### Information supplied

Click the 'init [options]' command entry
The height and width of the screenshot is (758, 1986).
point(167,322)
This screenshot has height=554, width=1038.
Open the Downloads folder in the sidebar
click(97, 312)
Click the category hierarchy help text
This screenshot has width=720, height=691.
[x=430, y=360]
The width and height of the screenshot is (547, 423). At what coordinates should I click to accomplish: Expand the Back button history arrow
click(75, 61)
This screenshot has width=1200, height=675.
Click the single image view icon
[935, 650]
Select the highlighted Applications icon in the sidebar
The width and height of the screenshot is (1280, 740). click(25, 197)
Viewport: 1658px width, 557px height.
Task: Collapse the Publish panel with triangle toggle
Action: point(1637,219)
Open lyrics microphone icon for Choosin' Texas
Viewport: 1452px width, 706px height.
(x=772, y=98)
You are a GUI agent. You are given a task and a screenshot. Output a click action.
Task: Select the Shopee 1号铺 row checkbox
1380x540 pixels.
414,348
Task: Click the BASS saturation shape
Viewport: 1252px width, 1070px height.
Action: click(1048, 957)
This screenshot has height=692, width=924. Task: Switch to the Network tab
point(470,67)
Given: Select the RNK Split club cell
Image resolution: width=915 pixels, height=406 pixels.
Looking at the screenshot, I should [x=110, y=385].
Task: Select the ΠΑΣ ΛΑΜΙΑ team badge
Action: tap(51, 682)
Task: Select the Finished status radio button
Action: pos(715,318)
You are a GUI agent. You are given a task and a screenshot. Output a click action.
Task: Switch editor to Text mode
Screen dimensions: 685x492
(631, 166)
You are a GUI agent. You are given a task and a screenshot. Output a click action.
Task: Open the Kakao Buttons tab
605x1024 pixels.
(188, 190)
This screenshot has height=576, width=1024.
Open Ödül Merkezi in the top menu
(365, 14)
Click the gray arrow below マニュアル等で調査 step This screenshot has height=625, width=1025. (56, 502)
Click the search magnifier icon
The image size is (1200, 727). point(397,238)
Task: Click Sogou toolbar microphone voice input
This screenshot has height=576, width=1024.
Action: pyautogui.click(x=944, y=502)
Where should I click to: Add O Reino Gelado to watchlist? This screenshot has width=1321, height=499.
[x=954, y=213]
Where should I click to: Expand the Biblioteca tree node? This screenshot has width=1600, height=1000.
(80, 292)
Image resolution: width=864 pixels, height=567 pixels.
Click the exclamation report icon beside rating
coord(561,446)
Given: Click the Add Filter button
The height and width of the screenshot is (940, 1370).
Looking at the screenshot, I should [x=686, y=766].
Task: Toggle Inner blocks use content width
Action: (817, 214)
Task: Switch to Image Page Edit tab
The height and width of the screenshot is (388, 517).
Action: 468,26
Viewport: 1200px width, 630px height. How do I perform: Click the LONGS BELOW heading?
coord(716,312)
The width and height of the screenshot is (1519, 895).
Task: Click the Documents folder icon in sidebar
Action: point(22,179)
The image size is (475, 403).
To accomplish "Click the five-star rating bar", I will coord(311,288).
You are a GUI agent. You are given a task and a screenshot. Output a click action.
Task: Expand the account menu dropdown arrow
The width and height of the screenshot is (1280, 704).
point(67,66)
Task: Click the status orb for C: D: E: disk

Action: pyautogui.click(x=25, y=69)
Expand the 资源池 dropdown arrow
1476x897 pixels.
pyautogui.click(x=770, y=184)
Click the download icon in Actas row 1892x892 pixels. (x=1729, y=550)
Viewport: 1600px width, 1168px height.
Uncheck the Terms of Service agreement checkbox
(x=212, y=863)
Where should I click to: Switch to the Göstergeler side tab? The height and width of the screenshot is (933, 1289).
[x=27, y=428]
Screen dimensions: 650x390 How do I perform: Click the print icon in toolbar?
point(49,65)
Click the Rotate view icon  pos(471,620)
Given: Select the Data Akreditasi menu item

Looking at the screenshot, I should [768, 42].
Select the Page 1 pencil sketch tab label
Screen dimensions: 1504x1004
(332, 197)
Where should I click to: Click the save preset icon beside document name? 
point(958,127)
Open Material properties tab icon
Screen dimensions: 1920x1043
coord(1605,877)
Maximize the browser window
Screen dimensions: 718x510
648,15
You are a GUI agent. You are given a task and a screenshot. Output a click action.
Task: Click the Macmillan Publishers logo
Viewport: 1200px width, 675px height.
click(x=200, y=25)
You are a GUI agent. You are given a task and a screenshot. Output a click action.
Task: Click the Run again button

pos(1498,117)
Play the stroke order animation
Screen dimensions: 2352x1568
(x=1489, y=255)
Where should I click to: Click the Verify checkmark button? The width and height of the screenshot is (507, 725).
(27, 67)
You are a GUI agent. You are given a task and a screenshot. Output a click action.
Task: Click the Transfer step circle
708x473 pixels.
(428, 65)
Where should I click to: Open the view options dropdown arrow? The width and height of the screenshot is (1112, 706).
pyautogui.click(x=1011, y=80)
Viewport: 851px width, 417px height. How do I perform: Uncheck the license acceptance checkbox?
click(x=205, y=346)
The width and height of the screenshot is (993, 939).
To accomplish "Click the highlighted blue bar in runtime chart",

### Exercise
Tally of lines with the word "step": work out how many lines in the records hold it, and give that number only.

### Answer area
2